* [Provided passage]
For thousands of years, Alaska’s first peoples lived on and stewarded the lands, which in turn provided for them. The story of the people changed when the lands and waters were colonized and exploited for fur, minerals, fish, oil, and gas. Since that contact, food systems and lifeways have been disrupted and Indigenous people have been working to find and maintain balance, re-build these systems, and, in some cases, re-imagine what has been lost.

Vivian Yéilk’ Mork is a teacher who has learned by listening, observing, and honoring her culture. She is Tłingit, born and raised in Wrangell to a large multicultural family. In the Tłingit way, she is of the Raven moiety, T’akdeintaan clan, a child of the Teikweidí Brown Bear People, a grandchild of the Kaagwaantaan, and her name, Yéilk’, means Cute Little Raven. Although she was born in Wrangell, her people came from the Glacier Bay area of Hoonah. She is proud to be of a people who have stewarded what is now known as the Tongass, the largest intact temperate rainforest in the world. Mork views the Tongass as not only important to her people but also to the world as it is one of the biggest oxygen producers and one of the largest and most diverse ecosystems on the planet. The Tongass is critical to the local salmon and herring.

* [Material provided]
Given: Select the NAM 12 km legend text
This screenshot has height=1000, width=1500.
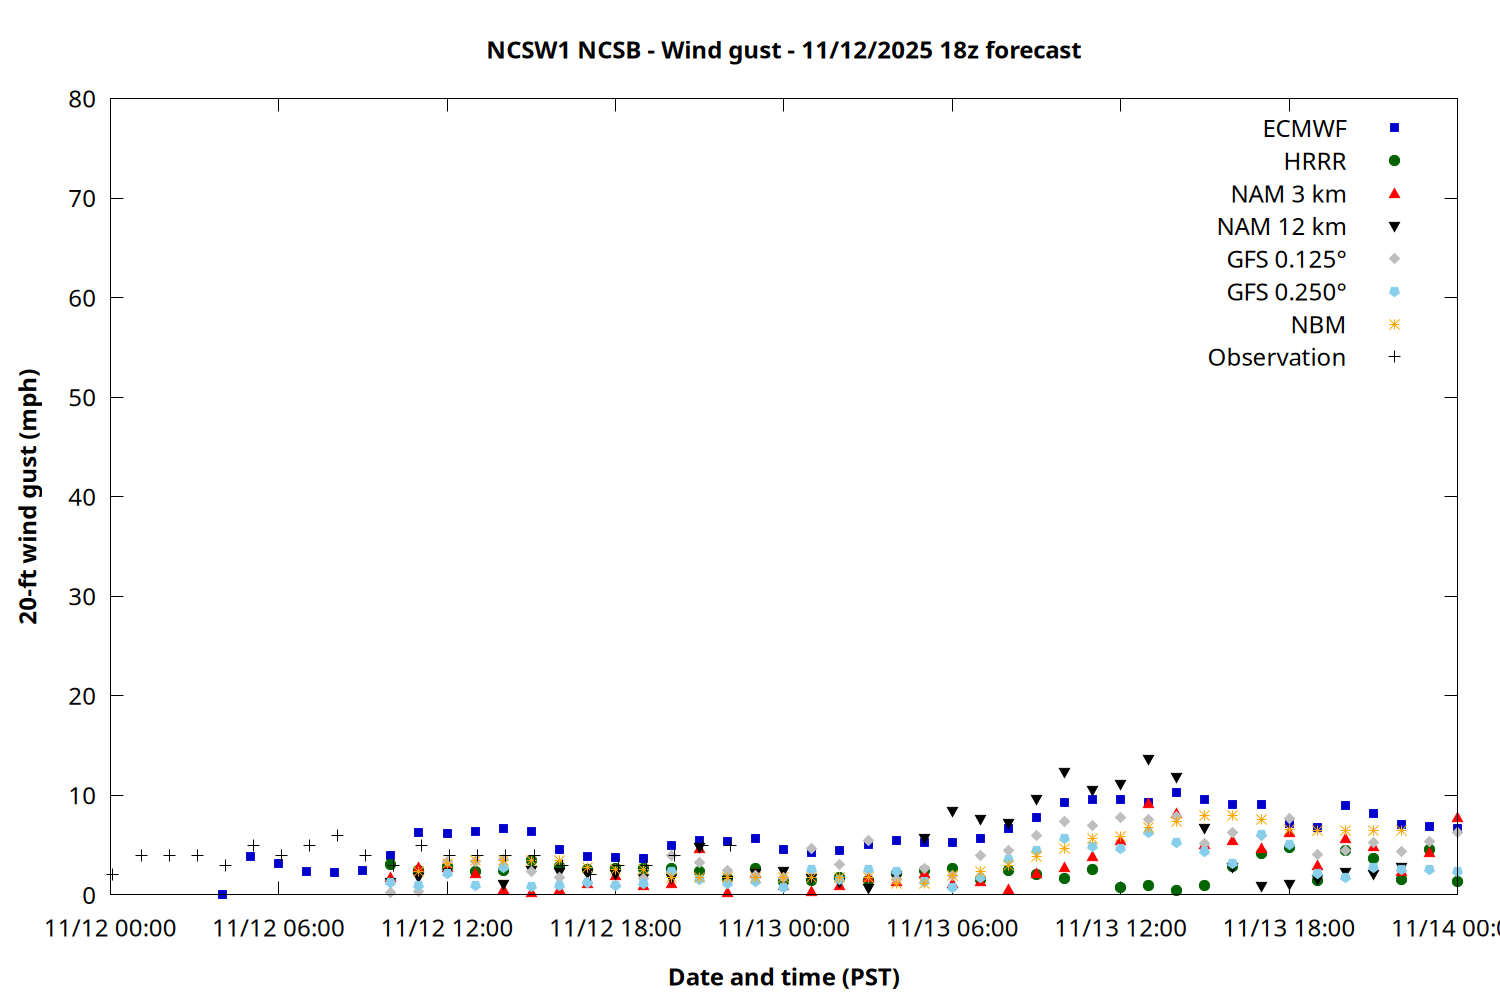Looking at the screenshot, I should pyautogui.click(x=1281, y=227).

* [Task instructions]
Answer these questions from the passage above about Alaska's first peoples and Vivian Mork:
1. For what resources were the lands and waters colonized and exploited?
2. What does Mork's name, Yéilk’, mean?
3. Which local fish is the Tongass described as critical to?

* [Solution]
1. Fur, minerals, fish, oil, and gas.
2. Cute Little Raven.
3. Salmon and herring.